-- Description of the task --
The listing below is to be reproduced in full, character for character.

-- Record set --
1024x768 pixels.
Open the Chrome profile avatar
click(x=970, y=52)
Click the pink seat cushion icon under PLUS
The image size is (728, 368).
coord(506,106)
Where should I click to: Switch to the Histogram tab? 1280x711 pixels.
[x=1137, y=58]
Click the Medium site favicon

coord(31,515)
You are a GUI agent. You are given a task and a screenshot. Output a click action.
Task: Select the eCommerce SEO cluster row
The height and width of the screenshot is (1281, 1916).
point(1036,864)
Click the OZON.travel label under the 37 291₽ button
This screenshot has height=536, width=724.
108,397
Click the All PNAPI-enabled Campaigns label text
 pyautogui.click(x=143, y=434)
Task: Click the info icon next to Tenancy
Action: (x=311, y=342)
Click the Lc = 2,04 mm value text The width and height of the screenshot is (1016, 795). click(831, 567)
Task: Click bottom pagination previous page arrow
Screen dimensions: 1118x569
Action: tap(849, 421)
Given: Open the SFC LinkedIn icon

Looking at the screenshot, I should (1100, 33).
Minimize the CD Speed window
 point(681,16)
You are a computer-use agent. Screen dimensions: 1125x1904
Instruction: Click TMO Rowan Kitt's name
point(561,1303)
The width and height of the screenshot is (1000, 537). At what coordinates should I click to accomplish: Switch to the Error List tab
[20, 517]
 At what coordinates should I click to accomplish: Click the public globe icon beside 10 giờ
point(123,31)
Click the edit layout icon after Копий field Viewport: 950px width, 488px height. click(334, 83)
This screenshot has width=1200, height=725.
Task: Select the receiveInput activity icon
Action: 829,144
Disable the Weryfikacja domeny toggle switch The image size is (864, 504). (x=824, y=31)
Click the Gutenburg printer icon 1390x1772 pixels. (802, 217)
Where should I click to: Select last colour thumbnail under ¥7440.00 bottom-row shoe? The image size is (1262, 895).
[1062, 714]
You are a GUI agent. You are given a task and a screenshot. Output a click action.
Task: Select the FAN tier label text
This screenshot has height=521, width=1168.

-- Your solution --
1024x768 pixels.
Open the Chrome profile avatar
click(x=970, y=52)
Click the pink seat cushion icon under PLUS
The image size is (728, 368).
coord(506,106)
Where should I click to: Switch to the Histogram tab? 1280x711 pixels.
[x=1137, y=58]
Click the Medium site favicon

coord(31,515)
You are a GUI agent. You are given a task and a screenshot. Output a click action.
Task: Select the eCommerce SEO cluster row
The height and width of the screenshot is (1281, 1916).
point(1036,864)
Click the OZON.travel label under the 37 291₽ button
This screenshot has height=536, width=724.
108,397
Click the All PNAPI-enabled Campaigns label text
 pyautogui.click(x=143, y=434)
Task: Click the info icon next to Tenancy
Action: (x=311, y=342)
Click the Lc = 2,04 mm value text The width and height of the screenshot is (1016, 795). click(831, 567)
Task: Click bottom pagination previous page arrow
Screen dimensions: 1118x569
Action: tap(849, 421)
Given: Open the SFC LinkedIn icon

Looking at the screenshot, I should (1100, 33).
Minimize the CD Speed window
 point(681,16)
You are a computer-use agent. Screen dimensions: 1125x1904
Instruction: Click TMO Rowan Kitt's name
point(561,1303)
The width and height of the screenshot is (1000, 537). At what coordinates should I click to accomplish: Switch to the Error List tab
[20, 517]
 At what coordinates should I click to accomplish: Click the public globe icon beside 10 giờ
point(123,31)
Click the edit layout icon after Копий field Viewport: 950px width, 488px height. click(334, 83)
This screenshot has width=1200, height=725.
Task: Select the receiveInput activity icon
Action: 829,144
Disable the Weryfikacja domeny toggle switch The image size is (864, 504). (x=824, y=31)
Click the Gutenburg printer icon 1390x1772 pixels. (802, 217)
Where should I click to: Select last colour thumbnail under ¥7440.00 bottom-row shoe? The image size is (1262, 895).
[1062, 714]
You are a GUI agent. You are given a task and a screenshot. Output a click action.
Task: Select the FAN tier label text
This screenshot has height=521, width=1168.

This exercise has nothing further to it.